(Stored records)
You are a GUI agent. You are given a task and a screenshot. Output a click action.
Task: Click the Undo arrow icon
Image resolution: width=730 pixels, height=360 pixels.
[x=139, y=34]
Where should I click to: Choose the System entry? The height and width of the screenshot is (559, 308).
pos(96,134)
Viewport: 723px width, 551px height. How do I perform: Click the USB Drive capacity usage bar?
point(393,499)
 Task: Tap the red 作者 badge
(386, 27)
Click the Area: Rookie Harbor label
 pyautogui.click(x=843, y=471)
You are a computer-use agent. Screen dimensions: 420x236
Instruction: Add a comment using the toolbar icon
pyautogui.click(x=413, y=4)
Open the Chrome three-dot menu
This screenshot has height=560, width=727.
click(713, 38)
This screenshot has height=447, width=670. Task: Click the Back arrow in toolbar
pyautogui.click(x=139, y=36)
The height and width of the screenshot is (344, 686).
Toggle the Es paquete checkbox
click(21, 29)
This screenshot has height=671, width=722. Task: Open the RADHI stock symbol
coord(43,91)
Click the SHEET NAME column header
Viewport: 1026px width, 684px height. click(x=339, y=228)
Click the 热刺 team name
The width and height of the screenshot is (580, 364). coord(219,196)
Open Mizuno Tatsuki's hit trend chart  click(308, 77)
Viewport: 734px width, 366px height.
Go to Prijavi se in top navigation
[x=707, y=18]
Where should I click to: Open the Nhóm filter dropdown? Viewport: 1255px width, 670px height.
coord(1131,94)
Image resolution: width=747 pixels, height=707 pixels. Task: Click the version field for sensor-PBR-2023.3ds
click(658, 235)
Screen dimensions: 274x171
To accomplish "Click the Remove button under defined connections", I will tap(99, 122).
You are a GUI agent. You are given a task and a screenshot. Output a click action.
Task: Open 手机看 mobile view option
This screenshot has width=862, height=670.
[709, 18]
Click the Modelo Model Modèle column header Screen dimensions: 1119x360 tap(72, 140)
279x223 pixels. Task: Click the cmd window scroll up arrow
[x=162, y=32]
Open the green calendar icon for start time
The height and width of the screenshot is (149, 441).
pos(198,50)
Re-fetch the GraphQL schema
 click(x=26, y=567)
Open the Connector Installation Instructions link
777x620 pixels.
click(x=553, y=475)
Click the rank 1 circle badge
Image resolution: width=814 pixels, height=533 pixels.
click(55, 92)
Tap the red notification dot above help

Task> Beginning with the line that contains "Open the Connector", return every line through the end of the data above, exactly as written.

Task answer>
Open the Connector Installation Instructions link
777x620 pixels.
click(x=553, y=475)
Click the rank 1 circle badge
Image resolution: width=814 pixels, height=533 pixels.
click(55, 92)
Tap the red notification dot above help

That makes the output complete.